Sorry for taking so long to get back to you.

Here are a couple instances of aliphatic alpha-hydroxy carboxylic acids being converted alpha-halo acids. They're old, but we're not exactly talking about high-tech chemistry with this reaction, are we?

Justus Liebigs Ann. Chem. (1864) vol. 130, Pp. 16.
Ber. (1879) vol.12, Pp. 178.

[megamole]

lugh,

Thanks for submitting the expirimental details for this oh-so-practical Sandmeyer reaction. Folks, if you haven't given it much thought yet, this looks like the simplest, most practical method of preparing alpha-halopropionic acids around! A little alanine, a little HCl, and some sodium nitrite -- how much easier can you get?

...runaway threshing machine at a puppy farm...

[Bozakium]

Great find! Yes, as lactic acid is an easily available precursor this makes another listed goodie available to the masses with a little inginuity. All you lactating women run & hide now....
  As a last resort there is a Bozakium way to lactic acid form dead stuff: Lactic acid is produced in muscles when they lack enough oxygen for the work they are called upon for and begin anaerobic metabolism. It is lactic acid buildup that produces cramps during intense exercise. If one were to, say, chase an animal to exhaustion, then immediately amputate  the legs and diaphram & associated muscles, the lactic acid could be extracted & distilled to purity.I'ts a bit round-about and labour intensive, but it's tough to put exhausted roadkill on the schedule 1 list.......For extra yield, make it a pregnant animal and get that milk. I'm sure the animal rights people will hate me for this, so to be PC, find one that was just chased down and killed by its natural predators, then scare them off. I'm sure the wolves wont mind you stealing a hunk of their fresh caribou......

[Osmium]

Thanks, what a nice procedure for a few millimoles of lactic acid...  

[Bozakium]

It's just nice to know there are alternatives for the insane......    

[cilliersb]

How about this one:

Find an alchoholic, he should have a vitamin b1 deficiency because of his habit. Make him drunk, inject him with pure glucose and he should produce shitloads of lactic acid until he dies from "Lactic acidosis"

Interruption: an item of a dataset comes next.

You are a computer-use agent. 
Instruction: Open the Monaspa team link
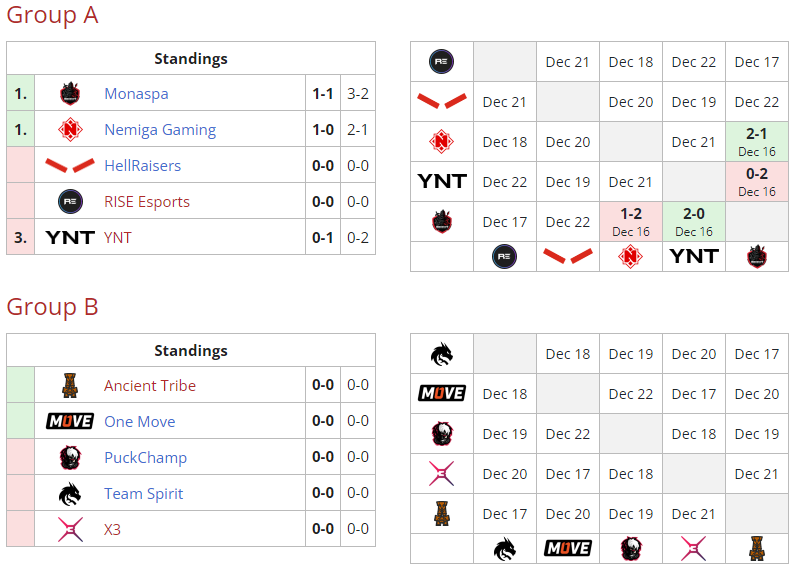(136, 93)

Now just extract this from the corpse!

Obviously just kidding guys, but this is what happens if you get too much glucose in your blood and you have a Vitamin B1 shortage.

HeHe

[Rhodium]

Okay, this is fun an all, but please keep this thread on topic and don't post any silly methods using alcoholics or corpses for the preparation of precursors (even if it is very common to use alcoholics to prepare precursors, but usually it is done by themselves, and not by someone else extracting their bodily fluids).